Sizing CDC agents

Here we review and explain the factors that can affect pipeline performance. Please review the information below before making your choices. You can resize your agent if the requirements of the pipeline change. The agent can be redeployed with a different resource configuration. If the snapshot processing is CPU limited, the agent can initially be deployed with a larger vCPU allocation and downsized once the snapshot has completed to handle the ongoing changes.

There are three key determinants of pipeline performance:

CPU: The number of CPU cores.
Memory: The available memory to process pipeline data.
Network: The quality, speed, and capacity of your network connection.

Please note that it's not until sometime after the pipeline status has changed to CDC that the pipeline will have reached a point where the pipeline can be resumed without restarting another full snapshot.

CPU

Insufficient CPU availability will limit the maximum throughput of the pipeline. While the pipeline can continue to stream changes, computational delays in writing changes in the data source to the storage platform mean the CDC agents will gradually become less accurate. In these circumstances, the true rate of changes will become unclear, with the rate appearing as a constant while the agent shows constant maximum CPU usage.
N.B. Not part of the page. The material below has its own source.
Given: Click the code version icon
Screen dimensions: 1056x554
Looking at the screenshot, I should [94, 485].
The longer this delay persists, the more inaccurate the pipeline will become. Both the pipeline and data source will experience errors and may even fail. For example, Postgres retains transaction logs back to the point at which the replication slot is positioned. As the pipeline falls further behind, the retained transaction logs will grow, compounding the issue.

Memory

Insufficient memory will typically cause the pipeline to fail. In these circumstances you would need to increase the available memory or reduce the volume of data, or number of tables, being processed by the pipeline.

The required memory directly scales with the number of tables being processed. The CDC agent has parallel tasks for each table, each of which comes with its own independent memory footprint as each table retains its own data buffer for writing the changes out to cloud storage.

Results Summary

To help illustrate the earlier points, the table below shows the results of testing a pipeline capturing evenly distributed changes across 83 tables, running across different services and configurations. The table shows the snapshot and Streaming rates for each of the service providers according to CPU and memory allocation levels.
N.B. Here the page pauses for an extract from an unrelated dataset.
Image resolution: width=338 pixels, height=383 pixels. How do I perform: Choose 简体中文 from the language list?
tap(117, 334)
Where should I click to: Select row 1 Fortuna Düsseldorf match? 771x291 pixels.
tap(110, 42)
Absolute values will vary depending on the structure and content of the data being captured, and values across different services cannot be directly compared as the resource abstractions are not necessarily comparable.
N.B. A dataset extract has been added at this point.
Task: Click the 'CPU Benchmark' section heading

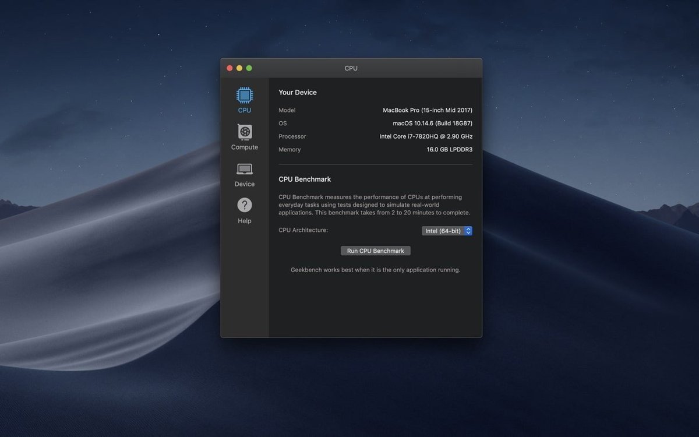Action: tap(305, 179)
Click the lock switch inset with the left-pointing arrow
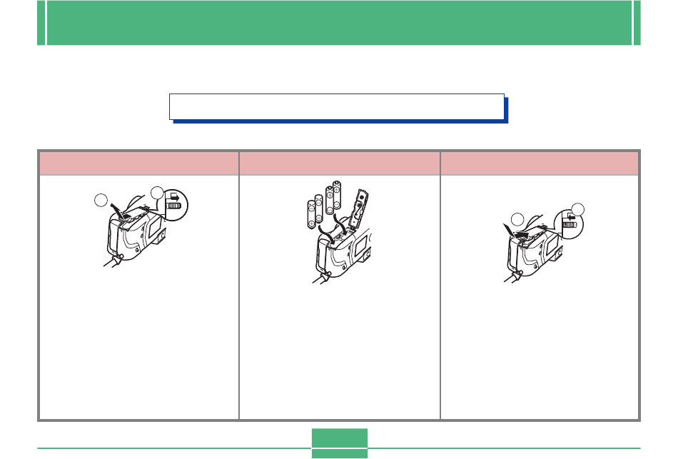 [x=570, y=223]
Service	CPU Allocation	Memory Allocation	Snapshot Rate	Streaming Rate
AWS Fargate	1 vCPU	2 GB	22k	11k
	2 vCPU	4 GB	27k	29k
	4 vCPU	8 GB	28k	30k
Google Compute Engine	2 vCPU	4 GB	25k	15k
	4 vCPU	8 GB	26k	17k
Azure Container Instances	1 vCPU	2 GB	19k	9k
	2 vCPU	4 GB	25k	13k
	4 vCPU	8 GB	29k	16k

Sizing recommendations

The tables below show a general recommendation for CPU and memory allocation according to your anticipated or actual change rate and the number of tables. Please be aware that each pipeline has a unique performance profile and it's recommended that you monitor the agent resource utilization and ensure that the pipeline is keeping up with the incoming changes.

Change Rate	CPU Allocation
Up to 5k/s	1 vCPU
Up to 10k/s	2 vCPU
Up to 20k/s	4 vCPU

Number of Tables	Memory Allocation
Up to 100	2 GB
Up to 200	4 GB
Up to 400	8 GB

Cloud container services don't allow arbitrary vCPU and memory allocations. When making a choice of resources, the recommendation is to take the lowest configuration that satisfies both requirements.